> **Quoted text**:

start

PostgreSQL DB setup

These couple of blog posts will go through configuring a simple PostgreSQL VM cluster for a basic production workload. This by no means is a through, bulletproof and idiotproof setup for all production workloads. But it should give you a springboard for configuring a proper production setup. I will go through settings I believe that no matter what your workload is you will have to configure.

What I constitute a basic production grade PostgreSQL VM cluster to be is one consisting of a primary DB with at least one HOT standby and at least one additional backup (Barman) server. This blog will go through installing PostgreSQL on Ubuntu and configuring it (as a primary database).

These blogs will be written with PostgreSQL version 16 which at this time was the default version available via Ubuntu's package manager. And I highly recommend that you read the official documentation first so that you have some grasp about PostgreSQL server administration yourself. You should especially read these chapters:

Lastly we will not use the postgres superuser nor the postgres database in this guide as the targets for replication, archiving or general production usage. We will instead create a new user called prod_user and a new database called prod.

Installing PostgreSQL on Ubuntu

To install PostgreSQL on your Ubutnu (or any Debian derivative for that matter) simply run this command:

apt install postgresql

After this command finishes there are a couple of new things on your VM (in your case there may be a different version number):

A new user called postgres with a home directory under /var/lib/postgresql
Main configuration files located under /etc/postgres/16/main
The cluster data directory located under /var/lib/postgresql/16/main
A couple of new SystemD services

The postgres user should be generally used to perform cluster maintenance by the administrator due to the fact that it has access to all databases and can immediately log into any database using Unix domain sockets as specified by the pg_hba.conf file.

You may assign the user a password if you prefer. Furthermore it is generally not recommended to allow remote access to any database using the postgres user since it has superuser privileges inside the cluster.

Creating a user and database

Log into the postgres user. Once you are logged into the user execute psql. This will launch the psql shell with the postgres database and the postgres superuser.

Lets create the prod_user user and assign him all the necessary roles. We will give it the password prodpass and the login and createdb roles which allow the user to login and to create its own databases.

create role prod_user with login createdb password 'prodpass';

Now lets create the prod database and assign it to prod_user.

create database prod with owner = prod_user;

Now if you enter \l into the psql shell you should see your newly created user and database as the image bellow shows.

$PostgreSQL \l command output$

Now the database and user we are going to use for our VM cluster are ready.

Allowing remote access to the prod database

To allow remote access to the prod database we will edit the pg_hba.conf file and the postgresql.conf file located under the /etc/postgres/16/main directory. First edit the postgresql.conf by modifying the listen_addresses connection setting adding the value * instead of localhost (note this allows connections from all available IP interfaces to the cluster). Furthermore edit the pg_hba.conf by adding the line bellow to the end of the file. This will allow access to the prod DB using the prod_user and his password from ANY IPv4 address.

host prod prod_user 0.0.0.0/0 scram-sha-256

For this configuration to take effect you must restart the PostgreSQL cluster. Easiest way is to simply restart the postgresql.service.

This may look unsafe at first but consider that security is usually managed using a firewall and/or VPN in such environments or a more modern take than VPN would be a Zero Trust configuration.

end

Entries for finding words and elements
start

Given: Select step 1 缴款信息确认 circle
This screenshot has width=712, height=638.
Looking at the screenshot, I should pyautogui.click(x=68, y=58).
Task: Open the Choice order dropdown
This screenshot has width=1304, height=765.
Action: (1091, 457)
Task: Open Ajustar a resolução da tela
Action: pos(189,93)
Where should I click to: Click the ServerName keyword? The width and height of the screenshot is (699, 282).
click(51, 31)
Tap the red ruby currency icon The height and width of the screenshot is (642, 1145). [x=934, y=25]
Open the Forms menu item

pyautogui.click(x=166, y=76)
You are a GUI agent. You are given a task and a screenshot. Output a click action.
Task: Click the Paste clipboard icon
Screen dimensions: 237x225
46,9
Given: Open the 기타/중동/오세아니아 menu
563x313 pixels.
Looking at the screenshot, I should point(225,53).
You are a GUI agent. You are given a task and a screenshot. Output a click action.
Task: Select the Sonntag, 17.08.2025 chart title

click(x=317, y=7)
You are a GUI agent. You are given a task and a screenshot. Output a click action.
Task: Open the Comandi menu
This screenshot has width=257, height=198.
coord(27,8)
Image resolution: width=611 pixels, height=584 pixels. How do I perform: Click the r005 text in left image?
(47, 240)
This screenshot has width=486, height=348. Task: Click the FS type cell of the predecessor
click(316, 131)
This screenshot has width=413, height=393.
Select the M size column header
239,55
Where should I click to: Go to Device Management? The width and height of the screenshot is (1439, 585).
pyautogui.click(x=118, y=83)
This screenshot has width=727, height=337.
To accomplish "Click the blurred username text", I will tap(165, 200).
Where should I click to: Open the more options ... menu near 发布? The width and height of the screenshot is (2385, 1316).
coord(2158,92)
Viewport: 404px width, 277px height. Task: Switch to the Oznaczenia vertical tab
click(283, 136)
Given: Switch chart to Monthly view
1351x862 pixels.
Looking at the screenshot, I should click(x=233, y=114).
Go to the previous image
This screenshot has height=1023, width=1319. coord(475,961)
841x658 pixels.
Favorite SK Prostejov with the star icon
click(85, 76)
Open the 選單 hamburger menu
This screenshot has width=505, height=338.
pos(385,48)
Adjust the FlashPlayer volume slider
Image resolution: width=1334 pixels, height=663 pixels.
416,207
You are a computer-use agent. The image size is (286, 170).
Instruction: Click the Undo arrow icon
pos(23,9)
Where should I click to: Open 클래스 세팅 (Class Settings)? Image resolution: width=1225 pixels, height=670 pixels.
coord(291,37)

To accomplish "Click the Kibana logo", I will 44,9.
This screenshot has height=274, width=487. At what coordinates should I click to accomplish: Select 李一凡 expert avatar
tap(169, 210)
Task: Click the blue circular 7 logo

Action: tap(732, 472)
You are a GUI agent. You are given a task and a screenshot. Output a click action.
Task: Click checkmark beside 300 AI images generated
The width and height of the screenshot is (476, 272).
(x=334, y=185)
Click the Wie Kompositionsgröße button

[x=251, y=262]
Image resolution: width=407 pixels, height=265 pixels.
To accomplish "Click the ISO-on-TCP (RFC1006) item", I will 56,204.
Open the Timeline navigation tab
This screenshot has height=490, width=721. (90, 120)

end

> **What is being asked**:
Carry on the PostgreSQL setup guide from the point where it stops.

> **Response below**:
Server configuration - memory, connections and WAL

Ubuntu sets default settings for your PostgreSQL cluster to be fairly low considering resource usage. Which is good if you don't have resources to spare but generally production databases have lots of both CPU and RAM available to them. Therefore to create a production ready cluster we must modify some server settings. Note that we will not discuss each and every setting. For that you can simply read the PostgreSQL official Server Configuration.

Connection management ~ max_connections

A fairly important connection setting is max_connections. Determines the maximum number of concurrent connections to the database server. The default is typically 100 connections. Dully note that if you choose to increase this setting you should also configure the associated per connection memory settings.

Memory management

There are many memory settings but the most important ones to properly configure are:

shared_buffers - Should be set at 25% of your available RAM. The default is 128MB which is fairly low.
temp_buffers - This is a per connection setting. The more concurrent connections you have the larger the impact of this setting will be. The default is 8MB but multiply it by max_connections (which is your worst case scenario in case all connections are used). If your system runs large analytical queries or complex joins that need temporary storage, you may need to increase the default.
work_mem - A per connection query setting. In some cases a queries work_mem can exceed the specified value when for example executing HASH operations (influenced by the hash_mem_multiplier setting, default 2.0). The default value is 4MB. A good value for work_mem would be: (total RAM) * 0.25 / max_connections
maintenance_work_mem - This is also per connection, the default is 64MB. This can as you can see be much higher than work_mem since these maintenance operations are not used as much. A good value would be: (total RAM) * 0.05.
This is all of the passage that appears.